-- Provided text follows --

Matt speaks so knowledgeably and with such enthusiasm that I’m desperate to try his dressing of smoked mayonnaise with maple syrup, and a Nutella cake that tastes incredible, but “goes all weird and gnarled, a Peter Jackson horror story” when it cools. Several times we lose the thread of the conversation in our collective enthusiasm for white chocolate and mint, or what he terms “power salads”, like an orange, salt, honey and goat’s cheese salad he’s reinterpreted in the new book. “I’ve gone down a rabbit hole. Where were we?”
For Cook Book, accessibility was key, something that Matt learnt from writing a column for six of the big national papers in Australia. “When I started, I found myself trying to be a bit cheffy,” he explains. But it was a piece about cooking eggs and the resulting avalanche of positive feedback that made him realise it was the everyday dishes that people wanted to learn more about. “I started cooking stuff that was just the most delicious version of something I love”.
As a result, the new book features lots of tricks and hacks – and nothing that requires a thermo circulator. There’s also a dirty gatefold of guilty pleasures. “We set out to find the four ingredients that you really shouldn’t cook: spam, creamed corn, cheese in a jar and powdered mash potato. The spam was delicious.”
And Matt’s biggest dream? That people will cook from the book. “That’s been the coolest thing about Joburg. Meeting so many people who actually came along with their first cookbook, with the tags in it and bolognaise on the pages. There is nothing more exciting than knowing you put a recipe out there that becomes part of peoples’ lives.”
In South Africa, he’s making the most of the opportunity to try as many different dishes as possible. “I’ve had bobotie and loved it; biltong, loved it. I’ve also had a smiley.” [Less positive facial expression.] “I love insects and fish cheeks, but there’s something about the look of it; it’s so zombified!” He’s more complimentary of shisa nyama, koeksisters, boerewors rolls (particularly with
HP sauce) and ostrich, and says he’s tasted some delicious hard cheeses from Green Goose, and a great straw wine called Donkey’s Braai. “I’m sure in the book for 2015 there’ll be some recipes from this trip,” Matt says.

-- Provided text concluded --
-- Records follows --

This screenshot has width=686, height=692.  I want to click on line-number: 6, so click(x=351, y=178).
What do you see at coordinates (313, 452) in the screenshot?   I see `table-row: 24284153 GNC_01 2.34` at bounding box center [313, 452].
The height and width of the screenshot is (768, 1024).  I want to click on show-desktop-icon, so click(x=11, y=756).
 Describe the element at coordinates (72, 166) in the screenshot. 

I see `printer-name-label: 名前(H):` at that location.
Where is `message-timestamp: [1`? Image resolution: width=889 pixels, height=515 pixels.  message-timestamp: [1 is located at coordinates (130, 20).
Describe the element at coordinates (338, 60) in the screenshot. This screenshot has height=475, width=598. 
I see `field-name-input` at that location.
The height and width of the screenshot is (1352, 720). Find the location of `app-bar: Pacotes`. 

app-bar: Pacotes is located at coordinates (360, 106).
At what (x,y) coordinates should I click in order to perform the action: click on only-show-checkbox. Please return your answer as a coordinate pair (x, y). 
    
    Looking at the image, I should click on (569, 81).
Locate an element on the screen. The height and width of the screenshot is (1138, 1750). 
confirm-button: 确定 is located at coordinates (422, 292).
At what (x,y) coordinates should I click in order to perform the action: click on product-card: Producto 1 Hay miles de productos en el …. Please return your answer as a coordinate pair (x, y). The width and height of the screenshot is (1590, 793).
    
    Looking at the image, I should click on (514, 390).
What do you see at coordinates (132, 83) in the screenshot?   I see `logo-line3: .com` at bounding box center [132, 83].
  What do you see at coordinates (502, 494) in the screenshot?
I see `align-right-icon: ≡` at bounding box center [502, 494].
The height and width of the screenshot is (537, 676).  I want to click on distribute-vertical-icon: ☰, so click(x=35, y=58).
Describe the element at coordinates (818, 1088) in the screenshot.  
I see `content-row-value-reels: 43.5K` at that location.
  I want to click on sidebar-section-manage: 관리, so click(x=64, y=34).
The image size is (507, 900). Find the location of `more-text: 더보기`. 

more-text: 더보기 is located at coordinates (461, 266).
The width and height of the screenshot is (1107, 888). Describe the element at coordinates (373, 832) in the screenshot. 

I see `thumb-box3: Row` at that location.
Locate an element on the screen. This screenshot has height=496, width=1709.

-- Records concluded --

● **Activity A**: In the interview text about Matt, what are the four ingredients that "you really shouldn't cook"?
● **Activity B**: Using the interview text about Matt, explain why he moved away from "trying to be a bit cheffy" toward everyday dishes.
● **Activity C**:
Based on the interview text about Matt, do the following statements agree with it? Answer yes or no for each, quoting the words from the text that decide it.
(i) Matt wrote a column for six of the big national papers in Australia.
(ii) Matt did not enjoy the biltong he tried in South Africa.
(iii) The new book includes recipes that require a thermo circulator.

● **Worked solution A**: Spam, creamed corn, cheese in a jar and powdered mash potato.

● **Worked solution B**: He wrote a piece about cooking eggs and got an avalanche of positive feedback. That made him realize people wanted to learn more about everyday dishes, so he began cooking "the most delicious version of something I love."

● **Worked solution C**:
(i) Yes: "writing a column for six of the big national papers in Australia"
(ii) No: "biltong, loved it"
(iii) No: "nothing that requires a thermo circulator"